__Given text__:

══════════

Two men who murdered four children by torching their home with petrol bombs have been given life sentences.
Zak Bolland, 23, and David Worrall, 26, were convicted of murdering Demi, Brandon, Lacie and Lia Pearson in Walkden, Salford in December.
Courtney Brierley, 20, was cleared of their murders but found guilty of four counts of manslaughter following the blaze.
Bolland was jailed for a minimum of 40 years and Worrall for 37 years.
A judge at Manchester Crown Court also sentenced Brierley to 21 years in a young offenders institution.
Mr Justice William Davis said the four children "died a terrible death".
Sandra Lever, the children's grandmother, said the offenders were "evil".
"To think and do anything like this with four babies in the house, and a woman, and two other children, it's just beyond me."
The jury heard Bolland, who lived 300 yards from the Pearsons, was high on drink and drugs when he launched the fatal attack, which was motivated by a petty feud with the victims' 17-year-old brother Kyle Pearson.
Along with Worrall, he filled two glass bottles with £1.50 of petrol bought from a local garage, stuffing the tops with tissue paper as they prepared the attack shortly before 05:00 GMT.
They removed a fence panel from the garden of the family's home in Jackson Street, smashed a kitchen window and threw in the two lit petrol bombs.
One landed near the stairs, blocking the only exit to the ground floor and trapping the victims upstairs as flames engulfed the three-bedroom mid-terrace house.
Demi, 15, Brandon, eight, and Lacie, seven, all died in the blaze.
Their mother, Michelle Pearson, 36, was rescued, severely injured, along with her youngest daughter, Lia, aged three, who died in hospital two days later.
Neighbour Karen Kormoss told the jury during the murder trial Mrs Pearson screamed "not the kids" as the flames took hold.
She said she saw the windows blown out and flames coming from upstairs and downstairs within two minutes.
Mrs Pearson dialled 999 but she was overcome with heat and smoke before completing the call.
She spent four months in a coma and still suffers with dreadful burns and has had several infections.
She has been told about the deaths of her children but "it's questionable how much she's absorbed and is aware of what she's been told", the court heard.
Bolland was found guilty of three counts of the attempted murder of Mrs Pearson, Kyle, and his friend Bobby Harris who was staying at their house.
Worrall, of no fixed address, was found guilty of attempting to cause grievous bodily harm with intent.

══════════

__Study material__:
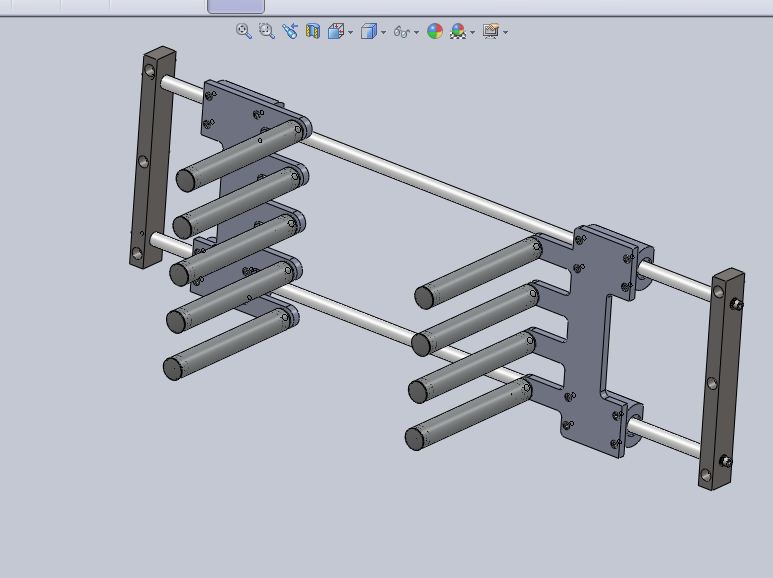Click the Zoom to Fit icon
Screen dimensions: 773x578
(243, 32)
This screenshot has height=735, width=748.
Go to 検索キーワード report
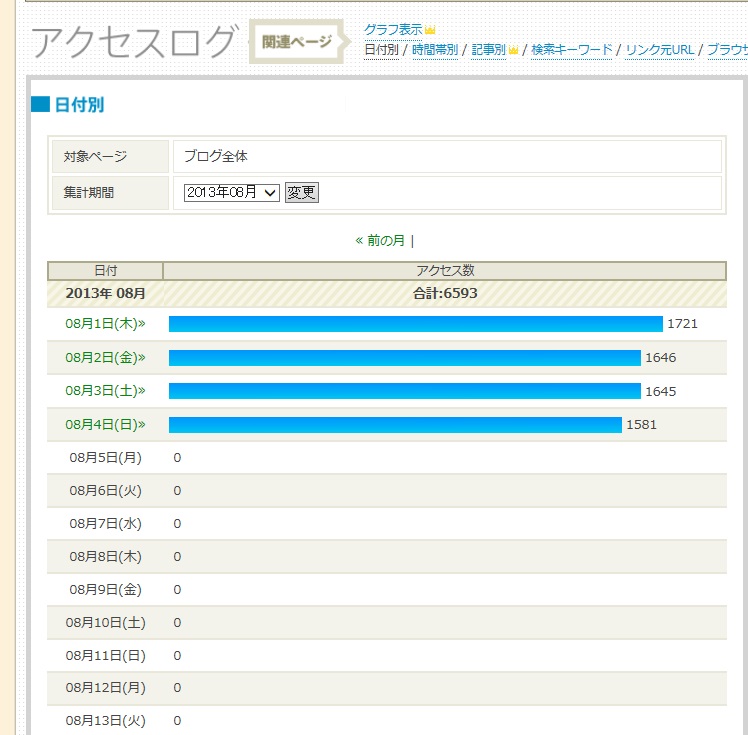click(x=571, y=50)
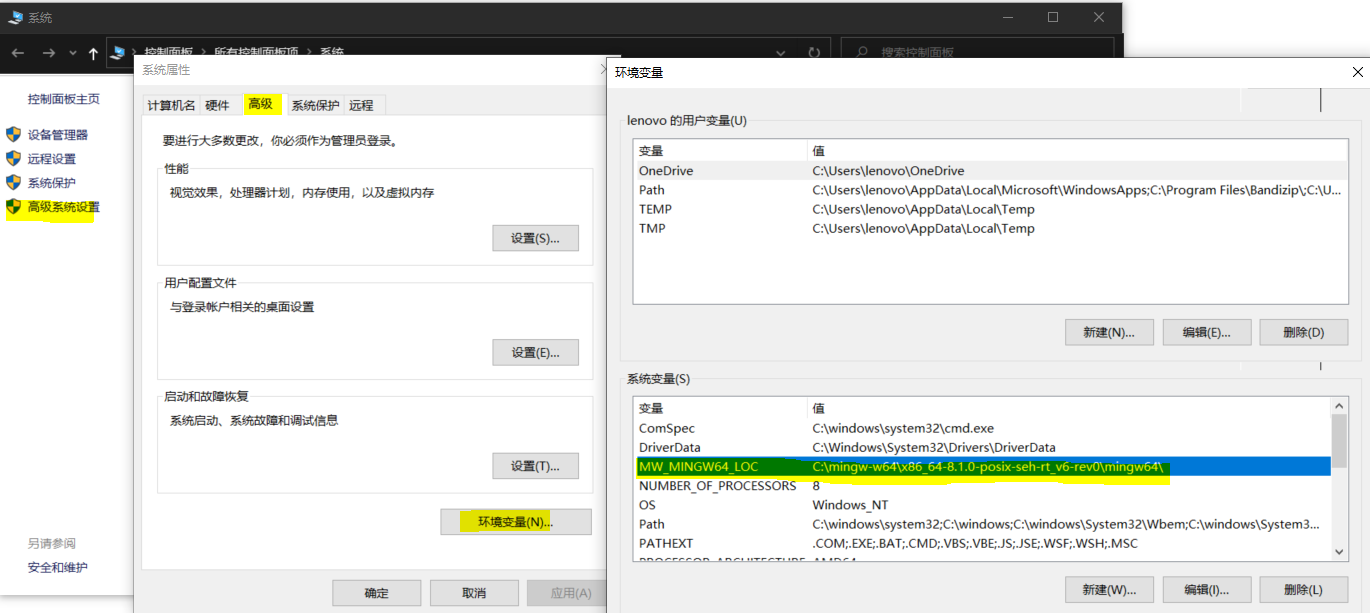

══════════

__Required action 1__:
In the news report on the Walkden house fire, how much petrol did Bolland and Worrall buy from the local garage?
__Required action 2__:
Carry on writing the news report on the Walkden house fire, starting after its last sentence.

__Exercise result 1__:
£1.50 worth of petrol.

__Exercise result 2__:
Worrall and Brierley broke down in tears as the verdicts were read out in court. Bolland blinked and looked down to the floor.
The court heard Bolland was friends with Kyle until the defendant's car was set on fire and his house windows smashed and he blamed the teenager.
Mrs Pearson had called police on at least five occasions in the two weeks before her children died, saying Bolland was threatening to use fire to harm her family.
He set their wheelie bin on fire two days before the fatal fire and threatened to "kill 'em all" four hours before he torched the house, the court heard.
CCTV shown to the jury showed Bolland and Worrall at the address at 04:55 for one minute and five seconds. The cameras recorded a flash then a larger second one from the petrol bombs, before they fled.
Bolland, who admitted throwing the second petrol bomb but denied all other charges said he intended only to damage the house which he thought was not occupied.
"I heard like a big whoosh. I didn't look back," he told the jury.
Worrall, who pleaded not guilty to all charges, said he thought they were only going to set fire to wheelie bins and denied throwing a petrol bomb.
Brierley, from Walkden, said she did not know the two men had petrol bombs and claims Bolland had a "controlling influence" over her during their "toxic" relationship.
Det Ch Insp Lewis Hughes said it was one of the "most heartbreaking cases" he had ever dealt with.
"I am glad that the sentences these three have received today reflect their atrocious acts, but nothing can change what has happened and nothing can bring back the children," he said.
An investigation into Greater Manchester Police by the Independent Office for Police Conduct was suspended pending the outcome of the trial.